### EXTRAIT
■ ■ ■ ■

IV. DROITS DE LA PERSONNE
Intégrité du domicile
18. Chacun a droit à un logement convenable, ce qui suppose
notamment le droit à l'intégrité du domicile,
à l'accès aux ressources collectives et à
la protection de celles-ci. Le domicile et ses occupants sont
protégés contre tout acte de violence, toute menace
de violence ou autre forme de harcèlement, en particulier
à l'encontre des femmes et des enfants. Le domicile et
ses occupants sont en outre protégés de toute ingérence
arbitraire ou illicite.
Garantie de jouissance
19. Le droit de chacun à jouir de son bien est garanti,
ce qui suppose que chacun bénéficie d'une protection
juridique suffisante contre l'éviction forcée de
son domicile ou de ses terres.
20. Les présentes Directives s'appliquent à toutes
les personnes, tous les groupes et toutes les communautés
indépendamment de leur titre d'occupation.
V. RECOURS LEGAUX
21. Toute personne menacée d'une expulsion forcée,
indépendamment des motifs ou du fondement juridique de
cette mesure, a droit :
a) à faire entendre sa cause devant une instance ou un
tribunal compétent, impartial et indépendant;
b) à se faire assister d'un conseil et, au besoin, à
bénéficier d'une aide juridique suffisante;
c) à disposer de recours utiles.
22. Les Etats devraient adopter des dispositions législatives
visant à interdire toute expulsion forcée sans décision
de justice. Le tribunal doit prendre en considération toutes
les circonstances de la situation des personnes, des communautés
et des groupes touchés et rendre une décision pleinement
conforme aux principes d'égalité et de justice et
aux droits de l'homme internationalement reconnus.
23. Chacun a le droit de faire appel devant l'autorité
judiciaire nationale suprême de toute décision judiciaire
ou autre touchant ses droits tels qu'ils sont énoncés
dans les présentes Directives.

■ ■ ■ ■

### DONNÉES FOURNIES
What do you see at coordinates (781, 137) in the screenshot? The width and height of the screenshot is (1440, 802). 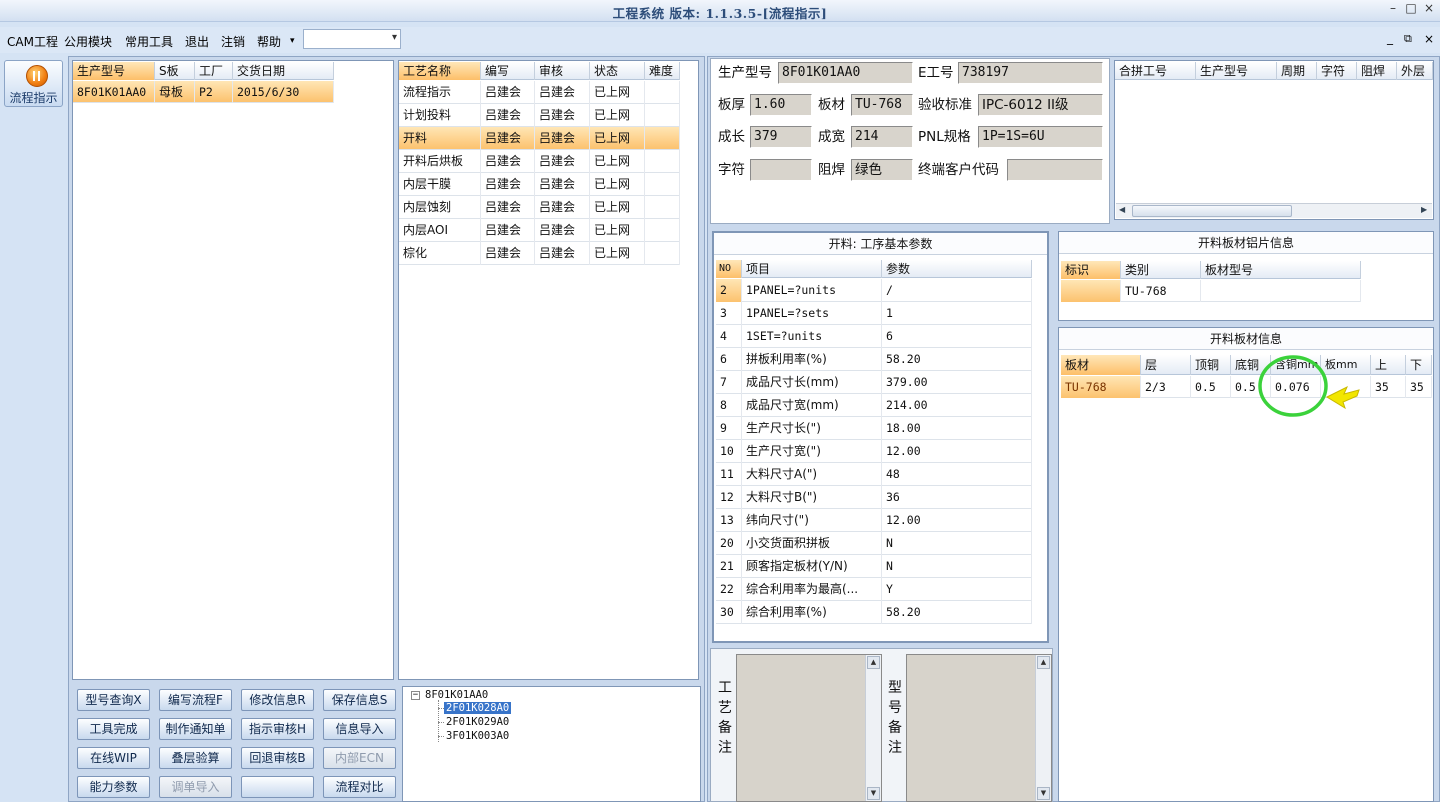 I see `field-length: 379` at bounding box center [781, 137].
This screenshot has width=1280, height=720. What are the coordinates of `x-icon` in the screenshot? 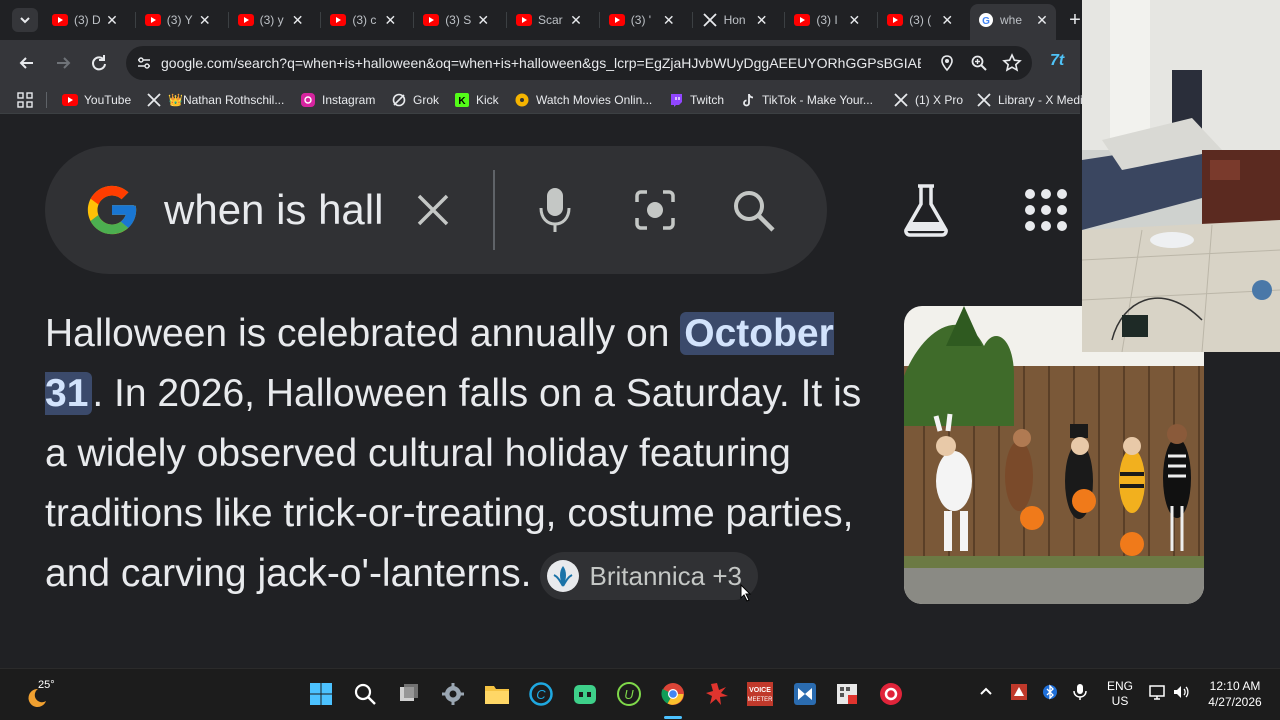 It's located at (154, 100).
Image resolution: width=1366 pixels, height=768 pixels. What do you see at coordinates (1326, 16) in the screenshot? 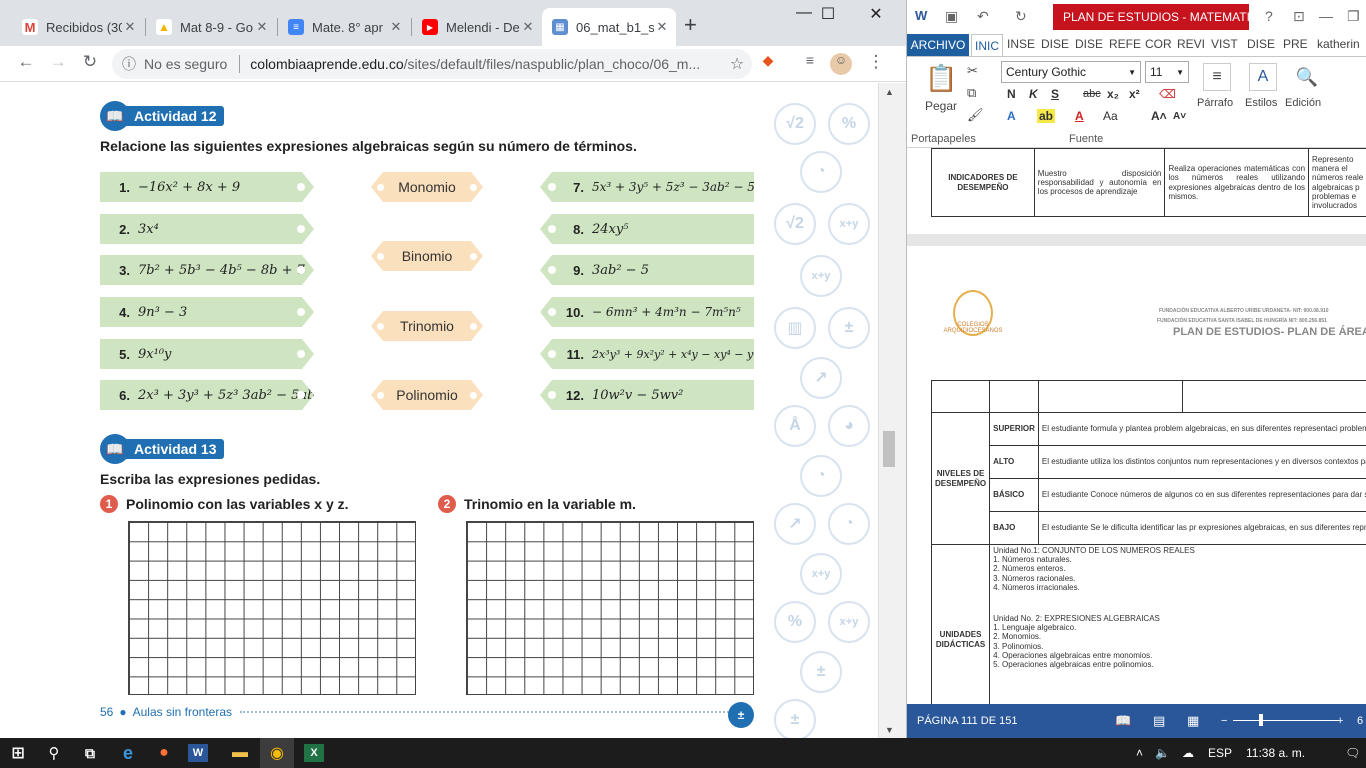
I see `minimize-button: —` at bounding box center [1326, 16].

■ ■ ■ ■

### OBJECTIF VISÉ
Rédigez la suite de l'extrait consacré au droit au logement et aux recours contre les expulsions forcées, à partir de sa dernière phrase. Les lignes fournies sont sans rapport avec l'extrait.

### RÉSULTAT
Indemnisation
24. Toute personne victime d'une expulsion forcée qui ne
serait pas pleinement conforme aux présentes Directives
devrait être indemnisée pour les terrains ou les
biens personnels, immobiliers ou autres, y compris des droits
ou intérêts immobiliers non reconnus dans la législation
nationale, qu'elle perd du fait de cette expulsion. L'indemnisation
doit prendre la forme de terres et de ressources collectives accessibles
et ne pas se limiter à un règlement en espèces.
Restitution et retour
25. Toutes les personnes, tous les groupes et toutes les communautés
victimes d'une expulsion forcée ont le droit, mais non
l'obligation, de réintégrer leur domicile, leurs
terres ou leur lieu d'origine.
Réinstallation
26. En dépit des présentes Directives, il peut arriver
que, dans l'intérêt public ou pour des raisons de
sécurité, de santé ou de promotion des droits
de l'homme, certaines personnes, certains groupes ou certaines
communautés fassent l'objet de mesures de réinstallation.
Ces mesures doivent être appliquées de manière
juste et équitable et en pleine conformité avec
les lois d'application générale.
27. Toutes les personnes, tous les groupes et toutes les communautés
jouissent du droit d'être réinstallés convenablement,
ce qui comprend le droit à des terrains ou des logements
de remplacement sans danger, sûrs, accessibles, abordables
et habitables.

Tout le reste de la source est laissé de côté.